JON - Como você vê a música popular feita no Brasil atualmente?
EEM - A mídia que tem feito a difusão fonográfica da música popular nos últimos anos tem-se provado ignorante, mas bastante esperta e eficiente, nivelando por baixo a qualidade do que é apresentado no rádio, na TV, ou gravado em CD. A população nunca foi tão maciçamente exposta a uma música de tão baixa qualidade, de tanta pobreza. É uma lástima ver o Brasil, conhecido lá fora por ser o país dos grandes talentos da música popular, invadido e dominado por tanta bobagem provinda de pseudo-sertanejos, ‘axé music', bregas e funks. Esse fenômeno de marcha à ré, em tal proporção, não ocorreu em outros países. Por se ter chegado tão baixo, a esperança é que, em determinado ponto, a única opção seja subir o nível do que é promovido e apresentado. Espera-se, então, que sejam expostas as novas gerações de compositores que estão seguindo a tradição de Jobim, Caymmi, Caetano, Gil, Arrigo, Milton, Chico, Djavan, Paralamas, Zé Ramalho, Jackson, Gonzaga, Geraldo Azevedo, e tantos outros grandes nomes.
JON - E a erudita?
EEM - O presente momento histórico apresenta, em nível mundial, uma grande variedade de estilos, métodos, linguagens, fusões. A vanguarda, o experimentalismo, o novo pelo novo, característicos das décadas de 60 e 70, ficaram rapidamente datados, embora existam sempre os que insistem nessa linha. Mesmo os protagonistas de novidades como serialismo total, aleatorismo, minimalismo, massas sonoras, retornaram a procedimentos mais convencionais ou procuraram pontos de fusão entre os diversos caminhos. É o caso de Boulez, Stockhausen, Berio, Reich, Glass, Lutoslawski. Alguns deram guinadas espetaculares, realizando o retorno em um contexto referencialista, dentro do chamado pós-moderno, como Kagel, Schnittke, Zimmermann, ou num contexto assumidamente neotonal, neo-romântico, como Del Tredici, Pärt, Penderecki, Górecki, Andriessen. O Brasil reflete essa situação. Se já fomos anacrônicos no passado, em fases em que as músicas de nossos compositores exibiam procedimentos importados já desgastados, também já produzimos uma música de vanguarda autenticamente brasileira, na segunda metade da década de 60, com o movimento Música Nova, desenvolvido em torno da poesia concreta dos poetas paulistas Haroldo de Campos, Augusto de Campos, e Décio Pignatari. Mesmo os compositores desse movimento fizeram o recuo a linguagens mais acessíveis, como Gilberto Mendes, com sua metalinguagem musical que transpõe fronteiras temporais e espaciais. Outros voltaram a trilhar caminhos que são desdobramentos de uma estética apregoada por Mário de Andrade, como é o caso de Santoro, do nosso Kaplan (dentro de um universo intertextual), Marlos Nobre, e vários outros. Da nova geração, recentemente me chamaram muito a atenção os paulistas Sílvio Ferraz e Edson Zampronha, com uma sofisticada fusão de estilos, o carioca Rodolfo Ceasar e o baiano Carlos Chagas, com sua música eletrônica (ou acusmática). Todas as posições são válidas. Quem ganha é o público, com uma profusão de estilos para todos os gostos.

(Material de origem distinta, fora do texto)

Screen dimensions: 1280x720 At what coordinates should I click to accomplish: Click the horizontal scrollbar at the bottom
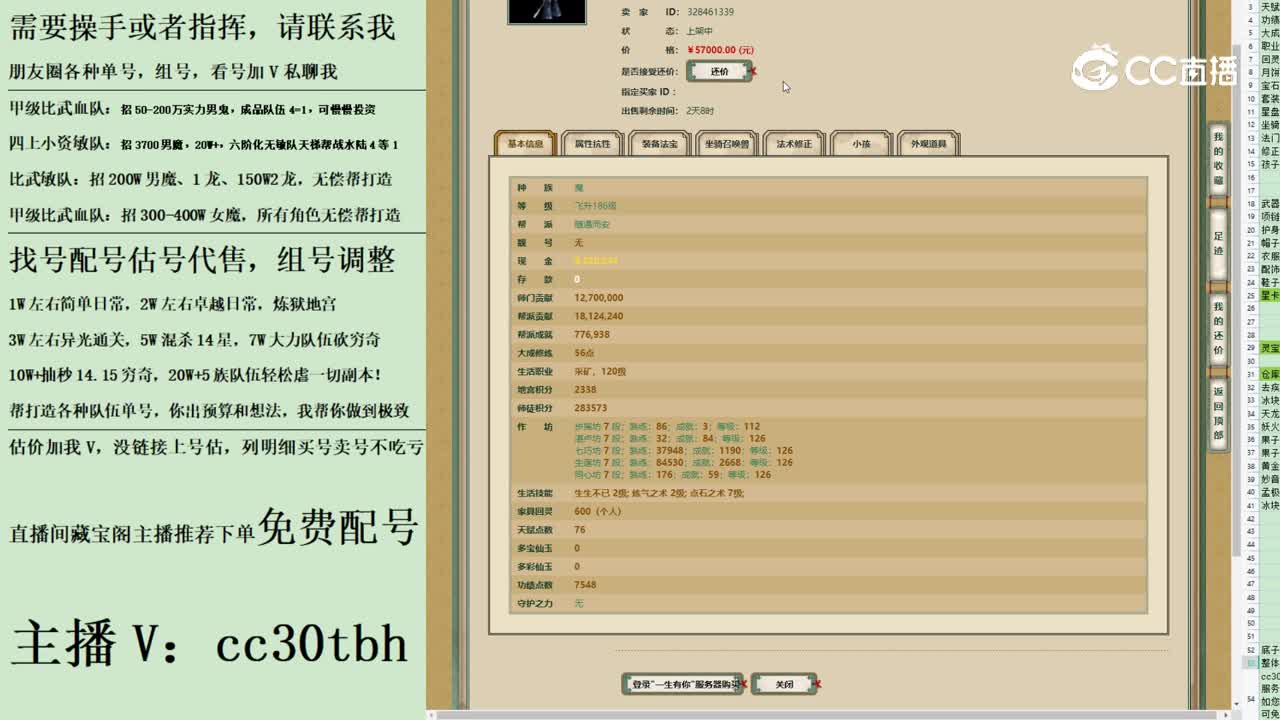(830, 714)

JON - Quem são seus compositores favoritos? E quais o influenciaram?
EEM - São vários os favoritos. De épocas passadas, tenho profunda admiração pelo poder de síntese e equilíbrio encontrados na polifonia de Palestrina, a leveza e transparência de Mozart, o domínio formal e dramático de Beethoven, as revoluções harmônicas de Wagner e Debussy. Em eras mais recentes, para mim, se destacam: Berg e sua música de conciliação, e Varèse, criador de um sistema sonoro único (na primeira metade do século XX); além de Lutoslawski e Ligeti (na segunda metade), exploradores e conquistadores de novos parâmetros musicais, antes apenas imaginados. Compositores como Schoenberg, Webern, Stravinsky, Bartók e Cage são de estudo obrigatório. Influências são muitas: Ligeti, Lutoslawski, Messiaen, Takemitsu, Reich, Rihm, Harvey, Rea, Dhomont, entre outros.